Materials provided:
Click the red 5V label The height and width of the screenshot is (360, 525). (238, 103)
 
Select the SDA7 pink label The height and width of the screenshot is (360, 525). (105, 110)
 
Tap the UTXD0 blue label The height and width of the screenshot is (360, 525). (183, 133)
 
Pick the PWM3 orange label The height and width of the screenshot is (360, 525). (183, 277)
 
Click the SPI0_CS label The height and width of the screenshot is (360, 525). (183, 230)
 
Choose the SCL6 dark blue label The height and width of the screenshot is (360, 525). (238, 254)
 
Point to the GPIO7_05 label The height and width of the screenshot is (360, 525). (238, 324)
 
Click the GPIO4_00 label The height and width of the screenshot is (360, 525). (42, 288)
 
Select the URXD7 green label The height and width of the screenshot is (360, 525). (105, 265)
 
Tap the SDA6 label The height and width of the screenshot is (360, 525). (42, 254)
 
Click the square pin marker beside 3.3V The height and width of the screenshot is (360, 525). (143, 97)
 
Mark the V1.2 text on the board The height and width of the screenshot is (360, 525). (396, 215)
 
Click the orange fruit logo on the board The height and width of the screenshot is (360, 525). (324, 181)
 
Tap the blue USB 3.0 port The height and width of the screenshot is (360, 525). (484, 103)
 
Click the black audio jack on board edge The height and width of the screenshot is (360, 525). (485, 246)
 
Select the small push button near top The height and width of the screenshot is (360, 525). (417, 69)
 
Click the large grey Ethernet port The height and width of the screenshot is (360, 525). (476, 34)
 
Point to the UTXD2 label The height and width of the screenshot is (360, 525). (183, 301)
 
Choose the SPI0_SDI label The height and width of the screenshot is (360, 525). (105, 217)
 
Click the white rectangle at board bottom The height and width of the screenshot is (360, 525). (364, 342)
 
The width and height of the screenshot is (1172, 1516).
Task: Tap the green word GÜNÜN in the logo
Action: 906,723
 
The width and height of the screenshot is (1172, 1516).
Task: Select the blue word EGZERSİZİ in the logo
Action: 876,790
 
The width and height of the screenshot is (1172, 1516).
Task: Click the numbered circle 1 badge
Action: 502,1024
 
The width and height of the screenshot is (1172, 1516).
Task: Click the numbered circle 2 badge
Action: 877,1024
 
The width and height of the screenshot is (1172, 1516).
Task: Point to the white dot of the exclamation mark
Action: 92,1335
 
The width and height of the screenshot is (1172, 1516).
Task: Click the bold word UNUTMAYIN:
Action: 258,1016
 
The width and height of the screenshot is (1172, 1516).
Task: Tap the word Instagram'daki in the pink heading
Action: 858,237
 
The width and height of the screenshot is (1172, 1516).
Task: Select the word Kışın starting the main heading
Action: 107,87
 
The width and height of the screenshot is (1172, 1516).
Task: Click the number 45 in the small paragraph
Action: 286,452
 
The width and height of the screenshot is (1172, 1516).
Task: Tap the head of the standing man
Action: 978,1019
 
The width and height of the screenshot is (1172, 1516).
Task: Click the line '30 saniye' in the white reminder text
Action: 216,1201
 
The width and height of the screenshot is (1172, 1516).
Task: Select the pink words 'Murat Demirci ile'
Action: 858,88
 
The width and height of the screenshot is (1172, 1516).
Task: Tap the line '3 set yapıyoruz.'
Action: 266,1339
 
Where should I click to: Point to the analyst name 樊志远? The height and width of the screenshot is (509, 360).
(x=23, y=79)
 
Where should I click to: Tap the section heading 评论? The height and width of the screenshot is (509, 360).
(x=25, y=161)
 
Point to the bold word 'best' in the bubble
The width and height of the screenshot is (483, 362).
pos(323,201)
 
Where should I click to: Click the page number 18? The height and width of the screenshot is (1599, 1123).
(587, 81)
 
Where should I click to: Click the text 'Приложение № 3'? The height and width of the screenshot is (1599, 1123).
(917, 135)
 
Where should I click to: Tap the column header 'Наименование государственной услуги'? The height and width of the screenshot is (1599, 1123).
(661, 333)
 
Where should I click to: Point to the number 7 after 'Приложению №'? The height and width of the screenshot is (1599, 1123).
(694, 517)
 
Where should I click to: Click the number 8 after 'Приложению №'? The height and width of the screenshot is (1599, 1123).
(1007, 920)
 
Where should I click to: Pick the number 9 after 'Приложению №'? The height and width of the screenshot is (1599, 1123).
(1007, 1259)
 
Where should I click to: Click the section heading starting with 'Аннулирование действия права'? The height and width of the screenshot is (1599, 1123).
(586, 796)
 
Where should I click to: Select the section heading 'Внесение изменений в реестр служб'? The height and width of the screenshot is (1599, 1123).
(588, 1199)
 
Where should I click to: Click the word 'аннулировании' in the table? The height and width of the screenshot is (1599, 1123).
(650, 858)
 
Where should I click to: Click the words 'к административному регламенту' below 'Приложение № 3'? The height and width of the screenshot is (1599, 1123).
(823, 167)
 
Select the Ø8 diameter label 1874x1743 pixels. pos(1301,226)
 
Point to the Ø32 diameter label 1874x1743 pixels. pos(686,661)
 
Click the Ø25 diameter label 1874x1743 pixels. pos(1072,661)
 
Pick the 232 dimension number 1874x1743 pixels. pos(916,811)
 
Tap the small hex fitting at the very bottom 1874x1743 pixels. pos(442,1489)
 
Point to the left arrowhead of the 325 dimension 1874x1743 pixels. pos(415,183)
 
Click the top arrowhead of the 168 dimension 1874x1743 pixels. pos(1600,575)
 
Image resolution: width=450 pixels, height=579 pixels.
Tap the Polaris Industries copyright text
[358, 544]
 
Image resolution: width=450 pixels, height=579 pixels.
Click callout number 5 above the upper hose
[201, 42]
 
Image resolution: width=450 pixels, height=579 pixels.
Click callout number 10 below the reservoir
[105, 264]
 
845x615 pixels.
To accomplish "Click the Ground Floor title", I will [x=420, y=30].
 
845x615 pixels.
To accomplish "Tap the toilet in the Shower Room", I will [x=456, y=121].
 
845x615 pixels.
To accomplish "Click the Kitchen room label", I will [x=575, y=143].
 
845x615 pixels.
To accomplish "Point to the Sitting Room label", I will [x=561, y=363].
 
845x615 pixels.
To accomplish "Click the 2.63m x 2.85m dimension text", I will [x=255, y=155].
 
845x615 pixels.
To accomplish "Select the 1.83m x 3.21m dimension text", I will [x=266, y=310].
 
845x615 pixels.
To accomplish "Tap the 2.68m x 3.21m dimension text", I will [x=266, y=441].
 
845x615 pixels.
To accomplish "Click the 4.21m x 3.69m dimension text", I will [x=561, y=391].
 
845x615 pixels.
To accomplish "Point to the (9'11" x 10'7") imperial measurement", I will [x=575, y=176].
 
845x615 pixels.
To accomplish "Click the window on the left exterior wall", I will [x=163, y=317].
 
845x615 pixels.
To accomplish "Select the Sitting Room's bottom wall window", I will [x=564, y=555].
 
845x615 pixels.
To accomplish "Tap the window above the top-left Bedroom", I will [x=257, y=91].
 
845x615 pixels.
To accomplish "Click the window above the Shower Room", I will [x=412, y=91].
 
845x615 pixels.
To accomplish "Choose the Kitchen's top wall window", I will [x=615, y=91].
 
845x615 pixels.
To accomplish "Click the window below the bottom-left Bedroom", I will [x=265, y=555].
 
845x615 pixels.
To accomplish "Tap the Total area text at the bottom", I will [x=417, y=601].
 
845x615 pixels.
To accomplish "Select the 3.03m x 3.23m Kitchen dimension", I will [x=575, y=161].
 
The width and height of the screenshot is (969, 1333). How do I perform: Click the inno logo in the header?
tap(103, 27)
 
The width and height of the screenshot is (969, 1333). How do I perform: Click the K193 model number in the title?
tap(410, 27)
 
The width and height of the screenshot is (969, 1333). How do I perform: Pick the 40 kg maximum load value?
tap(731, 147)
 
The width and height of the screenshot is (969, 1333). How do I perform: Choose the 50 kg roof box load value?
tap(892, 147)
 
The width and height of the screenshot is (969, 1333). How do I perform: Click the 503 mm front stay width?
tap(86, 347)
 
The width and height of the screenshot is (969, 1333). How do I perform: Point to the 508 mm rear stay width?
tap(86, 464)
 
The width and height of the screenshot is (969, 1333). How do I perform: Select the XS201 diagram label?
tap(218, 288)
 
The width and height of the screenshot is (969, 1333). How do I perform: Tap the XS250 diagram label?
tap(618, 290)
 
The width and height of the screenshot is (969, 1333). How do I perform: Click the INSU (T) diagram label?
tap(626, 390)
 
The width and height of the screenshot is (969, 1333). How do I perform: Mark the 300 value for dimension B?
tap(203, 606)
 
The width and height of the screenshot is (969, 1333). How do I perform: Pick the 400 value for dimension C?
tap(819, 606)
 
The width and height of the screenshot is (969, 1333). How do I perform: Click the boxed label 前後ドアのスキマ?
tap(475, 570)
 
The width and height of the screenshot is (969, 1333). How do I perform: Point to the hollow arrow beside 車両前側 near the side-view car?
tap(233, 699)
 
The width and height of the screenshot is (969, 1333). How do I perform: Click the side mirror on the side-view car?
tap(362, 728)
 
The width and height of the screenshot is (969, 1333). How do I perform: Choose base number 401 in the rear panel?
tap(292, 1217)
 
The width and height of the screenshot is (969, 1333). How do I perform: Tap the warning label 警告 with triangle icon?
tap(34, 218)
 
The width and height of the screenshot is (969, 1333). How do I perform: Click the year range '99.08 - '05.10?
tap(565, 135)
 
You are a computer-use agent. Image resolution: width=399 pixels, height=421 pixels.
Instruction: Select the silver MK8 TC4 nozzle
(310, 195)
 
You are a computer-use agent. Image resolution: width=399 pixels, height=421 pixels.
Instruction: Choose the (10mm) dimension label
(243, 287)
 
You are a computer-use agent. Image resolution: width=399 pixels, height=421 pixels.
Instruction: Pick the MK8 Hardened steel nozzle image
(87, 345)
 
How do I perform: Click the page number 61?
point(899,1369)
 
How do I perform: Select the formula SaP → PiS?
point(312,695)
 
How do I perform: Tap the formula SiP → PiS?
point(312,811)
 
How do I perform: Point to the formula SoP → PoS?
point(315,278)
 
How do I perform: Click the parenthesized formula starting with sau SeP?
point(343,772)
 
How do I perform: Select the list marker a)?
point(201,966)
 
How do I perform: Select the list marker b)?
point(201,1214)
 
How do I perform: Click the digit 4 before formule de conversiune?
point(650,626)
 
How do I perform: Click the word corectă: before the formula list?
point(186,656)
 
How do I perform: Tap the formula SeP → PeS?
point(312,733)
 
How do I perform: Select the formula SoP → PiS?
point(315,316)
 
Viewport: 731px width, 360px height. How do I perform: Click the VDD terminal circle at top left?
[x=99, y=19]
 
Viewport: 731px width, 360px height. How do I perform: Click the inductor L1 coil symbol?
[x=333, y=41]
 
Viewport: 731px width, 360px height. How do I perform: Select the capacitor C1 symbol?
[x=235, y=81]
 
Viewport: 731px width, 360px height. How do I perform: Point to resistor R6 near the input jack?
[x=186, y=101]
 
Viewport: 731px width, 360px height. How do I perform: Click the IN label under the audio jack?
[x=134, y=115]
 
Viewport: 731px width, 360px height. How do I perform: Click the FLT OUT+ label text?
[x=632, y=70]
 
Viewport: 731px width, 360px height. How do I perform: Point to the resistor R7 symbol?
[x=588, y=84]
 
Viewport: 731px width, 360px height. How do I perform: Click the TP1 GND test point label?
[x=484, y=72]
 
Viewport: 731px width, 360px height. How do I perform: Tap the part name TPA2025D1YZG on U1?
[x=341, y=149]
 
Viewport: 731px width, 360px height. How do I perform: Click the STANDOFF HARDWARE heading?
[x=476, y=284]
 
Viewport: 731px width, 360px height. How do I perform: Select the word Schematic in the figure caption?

What the exercise asks:
Rewrite the lines between the one holding "for dimension B?" and the one holding "point(343,772)", inclusive, with "formula" replaced by "expression" and everything else left unchanged.

Output:
The width and height of the screenshot is (969, 1333). How do I perform: Mark the 300 value for dimension B?
tap(203, 606)
 
The width and height of the screenshot is (969, 1333). How do I perform: Pick the 400 value for dimension C?
tap(819, 606)
 
The width and height of the screenshot is (969, 1333). How do I perform: Click the boxed label 前後ドアのスキマ?
tap(475, 570)
 
The width and height of the screenshot is (969, 1333). How do I perform: Point to the hollow arrow beside 車両前側 near the side-view car?
tap(233, 699)
 
The width and height of the screenshot is (969, 1333). How do I perform: Click the side mirror on the side-view car?
tap(362, 728)
 
The width and height of the screenshot is (969, 1333). How do I perform: Choose base number 401 in the rear panel?
tap(292, 1217)
 
The width and height of the screenshot is (969, 1333). How do I perform: Tap the warning label 警告 with triangle icon?
tap(34, 218)
 
The width and height of the screenshot is (969, 1333). How do I perform: Click the year range '99.08 - '05.10?
tap(565, 135)
 
You are a computer-use agent. Image resolution: width=399 pixels, height=421 pixels.
Instruction: Select the silver MK8 TC4 nozzle
(310, 195)
 
You are a computer-use agent. Image resolution: width=399 pixels, height=421 pixels.
Instruction: Choose the (10mm) dimension label
(243, 287)
 
You are a computer-use agent. Image resolution: width=399 pixels, height=421 pixels.
Instruction: Pick the MK8 Hardened steel nozzle image
(87, 345)
 
How do I perform: Click the page number 61?
point(899,1369)
 
How do I perform: Select the expression SaP → PiS?
point(312,695)
 
How do I perform: Tap the expression SiP → PiS?
point(312,811)
 
How do I perform: Point to the expression SoP → PoS?
point(315,278)
 
How do I perform: Click the parenthesized expression starting with sau SeP?
point(343,772)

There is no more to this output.